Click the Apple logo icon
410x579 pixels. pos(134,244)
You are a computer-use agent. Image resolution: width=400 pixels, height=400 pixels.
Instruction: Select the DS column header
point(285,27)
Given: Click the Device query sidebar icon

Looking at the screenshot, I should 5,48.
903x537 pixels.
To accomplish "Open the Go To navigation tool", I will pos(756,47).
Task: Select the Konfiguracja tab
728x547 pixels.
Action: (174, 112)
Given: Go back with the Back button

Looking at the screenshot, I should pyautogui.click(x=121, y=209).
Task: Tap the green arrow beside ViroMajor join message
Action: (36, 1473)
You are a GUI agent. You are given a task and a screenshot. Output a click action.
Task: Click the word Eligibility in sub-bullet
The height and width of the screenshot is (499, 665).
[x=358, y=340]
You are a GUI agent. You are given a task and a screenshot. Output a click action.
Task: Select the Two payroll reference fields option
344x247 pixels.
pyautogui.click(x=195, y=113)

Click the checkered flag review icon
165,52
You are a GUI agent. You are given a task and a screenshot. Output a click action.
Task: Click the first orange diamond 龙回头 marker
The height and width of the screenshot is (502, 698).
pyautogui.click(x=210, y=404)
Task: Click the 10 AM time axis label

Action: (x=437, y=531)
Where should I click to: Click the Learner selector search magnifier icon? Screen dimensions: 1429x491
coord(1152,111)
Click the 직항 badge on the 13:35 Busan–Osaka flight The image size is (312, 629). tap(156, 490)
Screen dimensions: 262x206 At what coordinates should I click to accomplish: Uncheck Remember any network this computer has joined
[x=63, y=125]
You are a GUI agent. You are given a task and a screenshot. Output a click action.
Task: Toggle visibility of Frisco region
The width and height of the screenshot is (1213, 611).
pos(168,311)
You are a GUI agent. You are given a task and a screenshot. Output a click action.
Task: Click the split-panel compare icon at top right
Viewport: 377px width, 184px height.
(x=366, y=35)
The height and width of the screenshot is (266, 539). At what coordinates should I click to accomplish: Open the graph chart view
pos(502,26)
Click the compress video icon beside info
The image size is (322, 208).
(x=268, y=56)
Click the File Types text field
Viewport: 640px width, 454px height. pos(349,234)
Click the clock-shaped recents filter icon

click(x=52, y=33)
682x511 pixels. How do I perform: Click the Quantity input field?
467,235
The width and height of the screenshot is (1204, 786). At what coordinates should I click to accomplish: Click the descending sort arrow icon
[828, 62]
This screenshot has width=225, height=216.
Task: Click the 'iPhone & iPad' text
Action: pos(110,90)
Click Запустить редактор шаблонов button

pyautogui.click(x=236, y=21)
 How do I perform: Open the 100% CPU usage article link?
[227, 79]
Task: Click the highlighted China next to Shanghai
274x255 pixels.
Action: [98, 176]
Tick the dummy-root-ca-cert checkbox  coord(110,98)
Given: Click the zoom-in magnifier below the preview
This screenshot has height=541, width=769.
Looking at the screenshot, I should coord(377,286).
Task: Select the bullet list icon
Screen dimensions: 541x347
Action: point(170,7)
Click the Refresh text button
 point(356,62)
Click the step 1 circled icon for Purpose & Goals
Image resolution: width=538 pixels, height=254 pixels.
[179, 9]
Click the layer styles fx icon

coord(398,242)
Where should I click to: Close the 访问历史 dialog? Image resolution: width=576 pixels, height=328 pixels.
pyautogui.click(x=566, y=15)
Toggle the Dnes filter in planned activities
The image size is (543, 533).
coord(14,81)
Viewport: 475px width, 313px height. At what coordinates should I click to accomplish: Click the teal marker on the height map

**Prompt**
Please filter the listing down to lines that include the word "Toggle".

**Result**
Task: Toggle visibility of Frisco region
Toggle the Dnes filter in planned activities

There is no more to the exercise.